**RECORD EXTRACTS**

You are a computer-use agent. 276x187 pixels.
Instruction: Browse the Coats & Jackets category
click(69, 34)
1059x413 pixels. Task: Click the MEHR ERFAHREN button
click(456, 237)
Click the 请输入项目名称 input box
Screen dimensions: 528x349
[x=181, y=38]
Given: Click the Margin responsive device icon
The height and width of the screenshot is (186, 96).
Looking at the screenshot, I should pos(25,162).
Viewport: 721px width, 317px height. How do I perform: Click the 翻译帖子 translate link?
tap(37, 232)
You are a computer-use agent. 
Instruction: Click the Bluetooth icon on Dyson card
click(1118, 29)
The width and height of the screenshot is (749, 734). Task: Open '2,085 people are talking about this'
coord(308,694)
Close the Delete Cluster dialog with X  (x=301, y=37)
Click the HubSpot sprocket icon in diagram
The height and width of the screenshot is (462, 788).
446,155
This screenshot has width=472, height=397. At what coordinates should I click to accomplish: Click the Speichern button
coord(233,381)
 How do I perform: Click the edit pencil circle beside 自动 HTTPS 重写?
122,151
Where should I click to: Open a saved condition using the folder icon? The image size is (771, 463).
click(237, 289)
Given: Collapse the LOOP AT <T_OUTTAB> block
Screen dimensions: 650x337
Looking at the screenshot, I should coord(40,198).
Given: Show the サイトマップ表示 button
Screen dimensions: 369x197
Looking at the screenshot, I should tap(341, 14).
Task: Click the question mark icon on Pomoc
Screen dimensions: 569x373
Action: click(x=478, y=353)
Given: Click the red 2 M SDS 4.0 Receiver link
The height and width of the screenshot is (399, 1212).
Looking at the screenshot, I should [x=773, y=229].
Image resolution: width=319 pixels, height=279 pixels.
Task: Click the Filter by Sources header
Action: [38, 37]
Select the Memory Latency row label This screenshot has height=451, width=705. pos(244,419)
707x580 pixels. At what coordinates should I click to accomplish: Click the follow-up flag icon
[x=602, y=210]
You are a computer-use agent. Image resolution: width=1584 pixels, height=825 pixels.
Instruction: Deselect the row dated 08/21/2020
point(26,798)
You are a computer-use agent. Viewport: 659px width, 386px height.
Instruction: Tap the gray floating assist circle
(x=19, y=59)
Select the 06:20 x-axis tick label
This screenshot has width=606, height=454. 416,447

**EXERCISE GOAL**
Copy all of the data above verbatim, line for line.

**RESULT OF THE TASK**
You are a computer-use agent. 276x187 pixels.
Instruction: Browse the Coats & Jackets category
click(69, 34)
1059x413 pixels. Task: Click the MEHR ERFAHREN button
click(456, 237)
Click the 请输入项目名称 input box
Screen dimensions: 528x349
[x=181, y=38]
Given: Click the Margin responsive device icon
The height and width of the screenshot is (186, 96).
Looking at the screenshot, I should pos(25,162).
Viewport: 721px width, 317px height. How do I perform: Click the 翻译帖子 translate link?
tap(37, 232)
You are a computer-use agent. 
Instruction: Click the Bluetooth icon on Dyson card
click(1118, 29)
The width and height of the screenshot is (749, 734). Task: Open '2,085 people are talking about this'
coord(308,694)
Close the Delete Cluster dialog with X  (x=301, y=37)
Click the HubSpot sprocket icon in diagram
The height and width of the screenshot is (462, 788).
446,155
This screenshot has width=472, height=397. At what coordinates should I click to accomplish: Click the Speichern button
coord(233,381)
 How do I perform: Click the edit pencil circle beside 自动 HTTPS 重写?
122,151
Where should I click to: Open a saved condition using the folder icon? The image size is (771, 463).
click(237, 289)
Given: Collapse the LOOP AT <T_OUTTAB> block
Screen dimensions: 650x337
Looking at the screenshot, I should coord(40,198).
Given: Show the サイトマップ表示 button
Screen dimensions: 369x197
Looking at the screenshot, I should tap(341, 14).
Task: Click the question mark icon on Pomoc
Screen dimensions: 569x373
Action: click(x=478, y=353)
Given: Click the red 2 M SDS 4.0 Receiver link
The height and width of the screenshot is (399, 1212).
Looking at the screenshot, I should [x=773, y=229].
Image resolution: width=319 pixels, height=279 pixels.
Task: Click the Filter by Sources header
Action: [38, 37]
Select the Memory Latency row label This screenshot has height=451, width=705. pos(244,419)
707x580 pixels. At what coordinates should I click to accomplish: Click the follow-up flag icon
[x=602, y=210]
You are a computer-use agent. Image resolution: width=1584 pixels, height=825 pixels.
Instruction: Deselect the row dated 08/21/2020
point(26,798)
You are a computer-use agent. Viewport: 659px width, 386px height.
Instruction: Tap the gray floating assist circle
(x=19, y=59)
Select the 06:20 x-axis tick label
This screenshot has width=606, height=454. 416,447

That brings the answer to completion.